Suppose a commercial real estate (CRE) investor is performing scenario analysis on a potential investment, where the variable being sensitized is the property value.

The investment opportunity, a commercial office building, is expected to generate a NOI of $200k post-stabilization.

  • Net Operating Income (NOI) = $200k

The commercial leases are long-term with tenants of high creditworthiness, so the twelve-month forward NOI is held constant throughout all five scenarios to isolate the property purchase price.

While the scenario deviates from reality, the assumption is intended to control the variables and better illustrate the conceptual relationship between net operating income (NOI) and market cap rate.

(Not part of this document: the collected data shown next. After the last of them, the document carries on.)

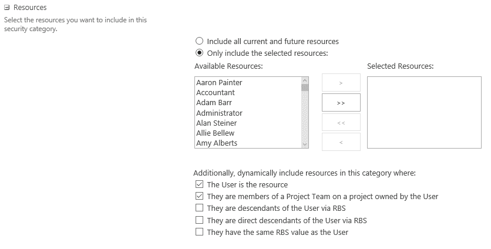
Task: Click the resource list scroll down arrow
Action: coord(305,144)
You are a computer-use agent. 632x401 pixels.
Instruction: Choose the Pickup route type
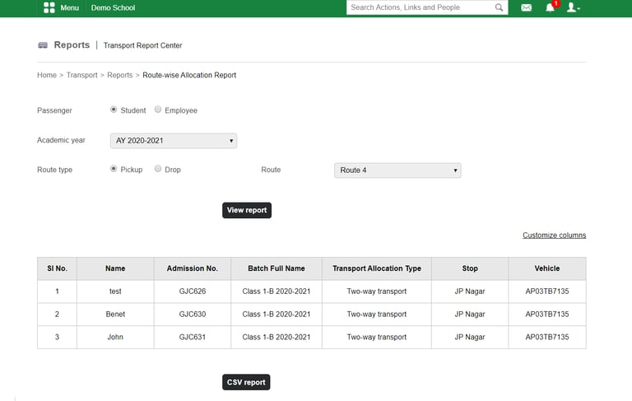(x=114, y=169)
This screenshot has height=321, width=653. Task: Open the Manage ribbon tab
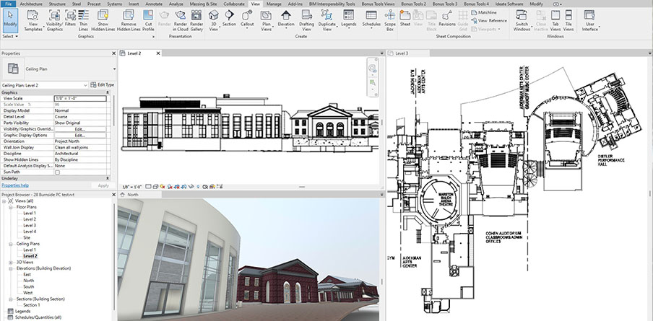pyautogui.click(x=274, y=4)
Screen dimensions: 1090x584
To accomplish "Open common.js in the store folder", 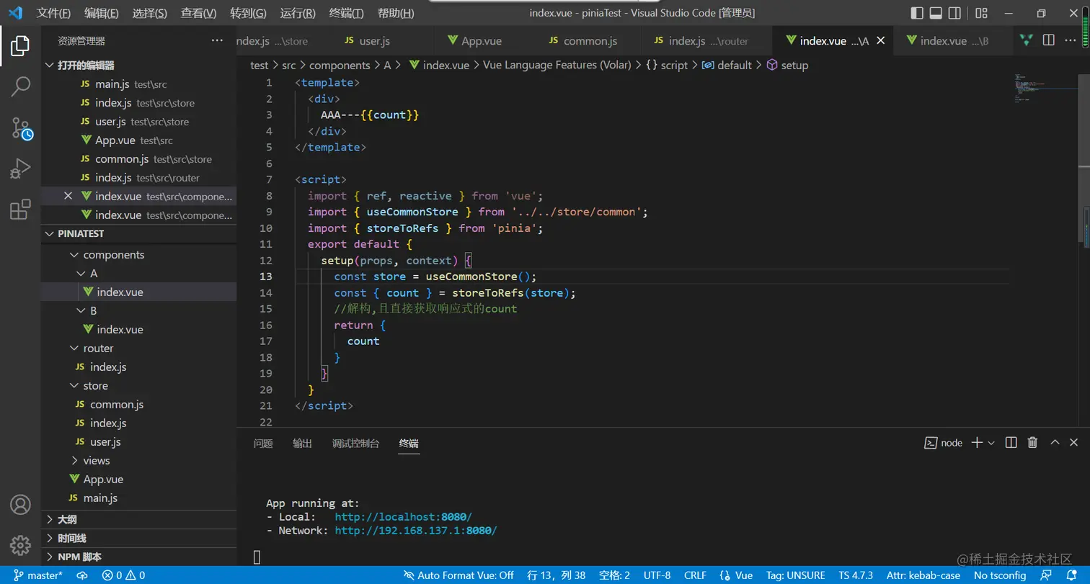I will pyautogui.click(x=116, y=405).
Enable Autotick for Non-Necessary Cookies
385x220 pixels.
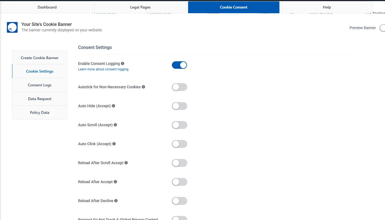pyautogui.click(x=179, y=87)
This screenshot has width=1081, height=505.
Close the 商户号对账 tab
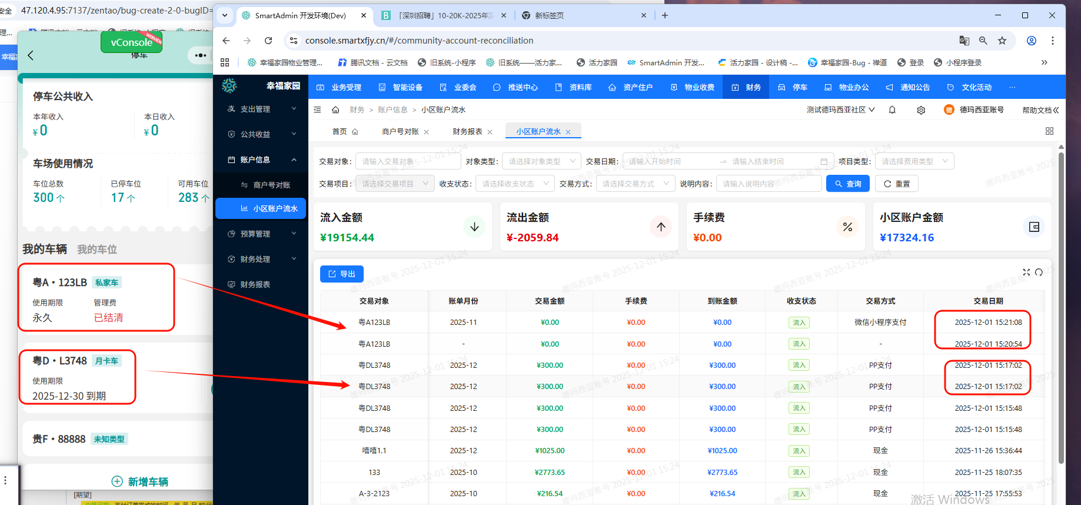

The purchase price, or property value, is $2 million in Scenario A, and we’ll use a step function to reduce the purchase price by $100k in each subsequent scenario.

  • Scenario A – Property Value = $2.0 million
  • Scenario B – Property Value = $1.9 million
  • Scenario C – Property Value = $1.8 million
  • Scenario D – Property Value = $1.7 million
  • Scenario E – Property Value = $1.6 million

For each scenario, the NOI of the property is divided by the corresponding property value to determine the implied cap rate.

  • Scenario A – Cap Rate (%) = $200k ÷ $2.0 million = 10.0%
  • Scenario B – Cap Rate (%) = $200k ÷ $1.9 million = 10.5%
  • Scenario C – Cap Rate (%) = $200k ÷ $1.8 million = 11.1%
  • Scenario D – Cap Rate (%) = $200k ÷ $1.7 million = 11.8%
  • Scenario E – Cap Rate (%) = $200k ÷ $1.6 million = 12.5%

After computing the cap rates under the five scenarios, we’ll back-solve the property value using the income approach (i.e. the direct capitalization method).

Property Value = Net Operating Income (NOI) ÷ Market Cap Rate (%)

After inputting our assumptions from the earlier section into the property value formula, the relationship between the property value of the commercial office building and the market cap rate can be illustrated, where a higher cap rate causes the property value to decline.